TASK TO CARRY OUT | The task here is to set down every line of the listing exactly.
********************
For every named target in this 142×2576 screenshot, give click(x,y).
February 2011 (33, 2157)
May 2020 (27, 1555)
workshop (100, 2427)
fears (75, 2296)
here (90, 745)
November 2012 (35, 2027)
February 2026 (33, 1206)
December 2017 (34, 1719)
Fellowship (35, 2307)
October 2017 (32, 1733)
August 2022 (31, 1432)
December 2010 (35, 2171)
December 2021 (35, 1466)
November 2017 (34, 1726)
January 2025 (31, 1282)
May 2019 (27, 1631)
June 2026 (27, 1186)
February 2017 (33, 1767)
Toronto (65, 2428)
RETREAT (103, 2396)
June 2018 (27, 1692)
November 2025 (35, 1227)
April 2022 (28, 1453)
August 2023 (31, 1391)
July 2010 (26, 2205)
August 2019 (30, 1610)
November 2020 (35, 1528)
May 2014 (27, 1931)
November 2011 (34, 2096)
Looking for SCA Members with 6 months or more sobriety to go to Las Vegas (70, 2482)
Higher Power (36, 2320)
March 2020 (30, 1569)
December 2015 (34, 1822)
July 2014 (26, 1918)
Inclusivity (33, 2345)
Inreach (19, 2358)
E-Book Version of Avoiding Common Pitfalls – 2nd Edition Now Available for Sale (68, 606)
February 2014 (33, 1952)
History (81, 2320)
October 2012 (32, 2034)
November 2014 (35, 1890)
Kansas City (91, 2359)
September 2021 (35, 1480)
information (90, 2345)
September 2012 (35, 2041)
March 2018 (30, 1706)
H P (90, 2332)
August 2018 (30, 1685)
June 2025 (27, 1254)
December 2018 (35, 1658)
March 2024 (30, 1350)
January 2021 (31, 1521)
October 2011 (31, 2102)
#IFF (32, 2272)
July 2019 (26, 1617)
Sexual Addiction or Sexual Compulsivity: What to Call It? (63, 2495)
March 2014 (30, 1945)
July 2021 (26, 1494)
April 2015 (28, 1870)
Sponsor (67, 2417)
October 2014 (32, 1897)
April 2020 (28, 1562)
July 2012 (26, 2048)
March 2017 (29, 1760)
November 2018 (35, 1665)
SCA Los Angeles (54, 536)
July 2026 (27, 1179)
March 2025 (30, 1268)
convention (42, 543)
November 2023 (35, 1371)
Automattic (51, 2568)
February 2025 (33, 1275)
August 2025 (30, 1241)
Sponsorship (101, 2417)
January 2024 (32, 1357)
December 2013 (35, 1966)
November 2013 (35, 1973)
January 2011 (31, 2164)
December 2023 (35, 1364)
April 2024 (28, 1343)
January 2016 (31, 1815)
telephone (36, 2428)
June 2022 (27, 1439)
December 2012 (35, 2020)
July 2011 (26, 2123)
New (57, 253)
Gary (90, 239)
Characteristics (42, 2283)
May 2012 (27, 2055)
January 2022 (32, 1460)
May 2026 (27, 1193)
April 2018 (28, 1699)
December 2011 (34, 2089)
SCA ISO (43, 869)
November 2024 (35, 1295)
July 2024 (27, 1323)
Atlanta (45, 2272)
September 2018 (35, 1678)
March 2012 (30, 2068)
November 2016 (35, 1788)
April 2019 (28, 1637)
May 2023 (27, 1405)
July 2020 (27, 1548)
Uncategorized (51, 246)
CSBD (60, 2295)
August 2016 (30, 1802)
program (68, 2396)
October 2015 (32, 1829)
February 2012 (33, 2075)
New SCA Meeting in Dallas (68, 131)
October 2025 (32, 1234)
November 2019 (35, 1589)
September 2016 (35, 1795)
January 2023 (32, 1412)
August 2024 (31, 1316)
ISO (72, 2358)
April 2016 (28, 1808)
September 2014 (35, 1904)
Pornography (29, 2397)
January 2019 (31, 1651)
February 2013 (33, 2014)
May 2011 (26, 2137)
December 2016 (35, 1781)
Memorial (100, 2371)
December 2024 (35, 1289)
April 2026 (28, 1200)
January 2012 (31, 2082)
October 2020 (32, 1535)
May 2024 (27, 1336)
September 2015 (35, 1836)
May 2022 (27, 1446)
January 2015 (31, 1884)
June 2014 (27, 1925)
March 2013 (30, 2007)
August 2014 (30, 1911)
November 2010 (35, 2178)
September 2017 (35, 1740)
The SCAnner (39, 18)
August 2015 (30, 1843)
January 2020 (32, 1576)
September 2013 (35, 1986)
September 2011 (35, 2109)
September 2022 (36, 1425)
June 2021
********************
SOLUTION FOR THIS EXERCISE |
For every named target in this 142×2576 screenshot, give click(x,y).
February 2011 (33, 2157)
May 2020 (27, 1555)
workshop (100, 2427)
fears (75, 2296)
here (90, 745)
November 2012 (35, 2027)
February 2026 (33, 1206)
December 2017 (34, 1719)
Fellowship (35, 2307)
October 2017 (32, 1733)
August 2022 (31, 1432)
December 2010 (35, 2171)
December 2021 (35, 1466)
November 2017 (34, 1726)
January 2025 (31, 1282)
May 2019 (27, 1631)
June 2026 (27, 1186)
February 2017 (33, 1767)
Toronto (65, 2428)
RETREAT (103, 2396)
June 2018 (27, 1692)
November 2025 (35, 1227)
April 2022 (28, 1453)
August 2023 (31, 1391)
July 2010 (26, 2205)
August 2019 (30, 1610)
November 2020 (35, 1528)
May 2014 (27, 1931)
November 2011 (34, 2096)
Looking for SCA Members with 6 months or more sobriety to go to Las Vegas (70, 2482)
Higher Power (36, 2320)
March 2020 (30, 1569)
December 2015 (34, 1822)
July 2014 (26, 1918)
Inclusivity (33, 2345)
Inreach (19, 2358)
E-Book Version of Avoiding Common Pitfalls – 2nd Edition Now Available for Sale (68, 606)
February 2014 (33, 1952)
History (81, 2320)
October 2012 (32, 2034)
November 2014 (35, 1890)
Kansas City (91, 2359)
September 2021 (35, 1480)
information (90, 2345)
September 2012 (35, 2041)
March 2018 (30, 1706)
H P (90, 2332)
August 2018 (30, 1685)
June 2025 (27, 1254)
December 2018 (35, 1658)
March 2024 (30, 1350)
January 2021 (31, 1521)
October 2011 (31, 2102)
#IFF (32, 2272)
July 2019 (26, 1617)
Sexual Addiction or Sexual Compulsivity: What to Call It? (63, 2495)
March 2014 (30, 1945)
July 2021 (26, 1494)
April 2015 (28, 1870)
Sponsor (67, 2417)
October 2014 (32, 1897)
April 2020 (28, 1562)
July 2012 (26, 2048)
March 2017 (29, 1760)
November 2018 (35, 1665)
SCA Los Angeles (54, 536)
July 2026 (27, 1179)
March 2025 (30, 1268)
convention (42, 543)
November 2023 (35, 1371)
Automattic (51, 2568)
February 2025 (33, 1275)
August 2025 (30, 1241)
Sponsorship (101, 2417)
January 2024 (32, 1357)
December 2013 (35, 1966)
November 2013 (35, 1973)
January 2011 (31, 2164)
December 2023 (35, 1364)
April 2024 (28, 1343)
January 2016 (31, 1815)
telephone (36, 2428)
June 2022 (27, 1439)
December 2012 (35, 2020)
July 2011 (26, 2123)
New (57, 253)
Gary (90, 239)
Characteristics (42, 2283)
May 2012 (27, 2055)
January 2022 (32, 1460)
May 2026 (27, 1193)
April 2018 (28, 1699)
December 2011 (34, 2089)
SCA ISO (43, 869)
November 2024 (35, 1295)
July 2024 (27, 1323)
Atlanta (45, 2272)
September 2018 (35, 1678)
March 2012 (30, 2068)
November 2016 (35, 1788)
April 2019 (28, 1637)
May 2023 (27, 1405)
July 2020 (27, 1548)
Uncategorized (51, 246)
CSBD (60, 2295)
August 2016 (30, 1802)
program (68, 2396)
October 2015 (32, 1829)
February 2012 (33, 2075)
New SCA Meeting in Dallas (68, 131)
October 2025 (32, 1234)
November 2019 (35, 1589)
September 2016 (35, 1795)
January 2023 (32, 1412)
August 2024 (31, 1316)
ISO (72, 2358)
April 2016 (28, 1808)
September 2014 (35, 1904)
Pornography (29, 2397)
January 2019 (31, 1651)
February 2013 (33, 2014)
May 2011 (26, 2137)
December 2016 (35, 1781)
Memorial (100, 2371)
December 2024 (35, 1289)
April 2026 (28, 1200)
January 2012 (31, 2082)
October 2020 (32, 1535)
May 2024 (27, 1336)
September 2015 (35, 1836)
May 2022 (27, 1446)
January 2015 (31, 1884)
June 2014 (27, 1925)
March 2013 (30, 2007)
August 2014 (30, 1911)
November 2010 (35, 2178)
September 2017 (35, 1740)
The SCAnner (39, 18)
August 2015 (30, 1843)
January 2020 (32, 1576)
September 2013 (35, 1986)
September 2011 (35, 2109)
September 2022 (36, 1425)
June 2021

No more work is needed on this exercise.